Youth are Still Exposed and Influenced by Tobacco Advertising

Tobacco ads are still in plain sight of children in stores and they continue to be influenced by them, say U.S. researchers at the Centers for Disease Control and Prevention.

Dr. Shanta Dube, lead health scientist for surveillance in the Epidemiology Branch, Office on Smoking and Health at the Centers for Disease Control and Prevention in Atlanta, and colleagues analyzed the amount of adolescents exposed to pro-tobacco advertising and evaluated the association between this exposure and susceptibility to smoking. The study was published in the Journal of Adolescent Health.
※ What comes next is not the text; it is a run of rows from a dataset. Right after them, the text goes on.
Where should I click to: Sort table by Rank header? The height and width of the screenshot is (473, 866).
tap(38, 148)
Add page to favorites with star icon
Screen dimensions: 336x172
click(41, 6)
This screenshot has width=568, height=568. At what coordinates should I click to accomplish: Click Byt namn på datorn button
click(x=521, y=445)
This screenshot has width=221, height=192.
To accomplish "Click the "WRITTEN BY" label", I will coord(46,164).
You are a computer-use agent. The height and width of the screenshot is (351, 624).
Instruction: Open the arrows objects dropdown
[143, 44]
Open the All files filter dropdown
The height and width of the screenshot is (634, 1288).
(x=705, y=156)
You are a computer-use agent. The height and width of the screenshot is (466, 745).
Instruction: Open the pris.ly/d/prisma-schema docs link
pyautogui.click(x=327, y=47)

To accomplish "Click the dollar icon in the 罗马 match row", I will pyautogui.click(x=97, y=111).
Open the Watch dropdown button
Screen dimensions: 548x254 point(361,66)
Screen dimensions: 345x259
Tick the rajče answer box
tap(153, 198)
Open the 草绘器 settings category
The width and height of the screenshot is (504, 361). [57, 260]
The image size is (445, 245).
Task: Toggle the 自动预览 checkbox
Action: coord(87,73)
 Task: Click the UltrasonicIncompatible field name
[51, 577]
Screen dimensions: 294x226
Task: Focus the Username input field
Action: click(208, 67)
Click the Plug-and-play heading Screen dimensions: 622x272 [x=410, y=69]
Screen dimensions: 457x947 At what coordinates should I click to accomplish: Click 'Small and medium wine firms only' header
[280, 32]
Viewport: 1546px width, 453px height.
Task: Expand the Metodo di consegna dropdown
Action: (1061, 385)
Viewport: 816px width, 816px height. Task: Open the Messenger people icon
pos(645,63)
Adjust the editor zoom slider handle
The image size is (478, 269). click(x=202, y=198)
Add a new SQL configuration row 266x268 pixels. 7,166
The researchers used data from the 2011 National Youth Tobacco Survey to calculate the proportion of susceptible middle-school and high-school students exposed to pro-tobacco advertisements via stores, magazines and the Internet. Susceptibility to smoking cigarettes was defined as "never smoked but open to trying cigarettes," Dube said.

The report said that 81.5 percent of middle-school students and 87 percent of high-school students were exposed to tobacco advertisements in stores in 2011, while 48 percent of middle-school students and 54 percent of high-school students were exposed to such advertising in magazines.

Exposure to tobacco advertisements on the Internet was similar at about 40 percent for both middle-school and high-school students.

According to the study, 22 percent of middle-school students and 24 percent of high-school students were susceptible to trying cigarettes.

Exposure to magazine advertising declined from 71.8 percent in 2000 to 46 percent in 2009 among susceptible middle-school students; but exposure increased to 55 percent in 2011. Tobacco advertising seen through the Internet among susceptible high-school students increased from 26 percent in 2000 to 45 percent in 2011.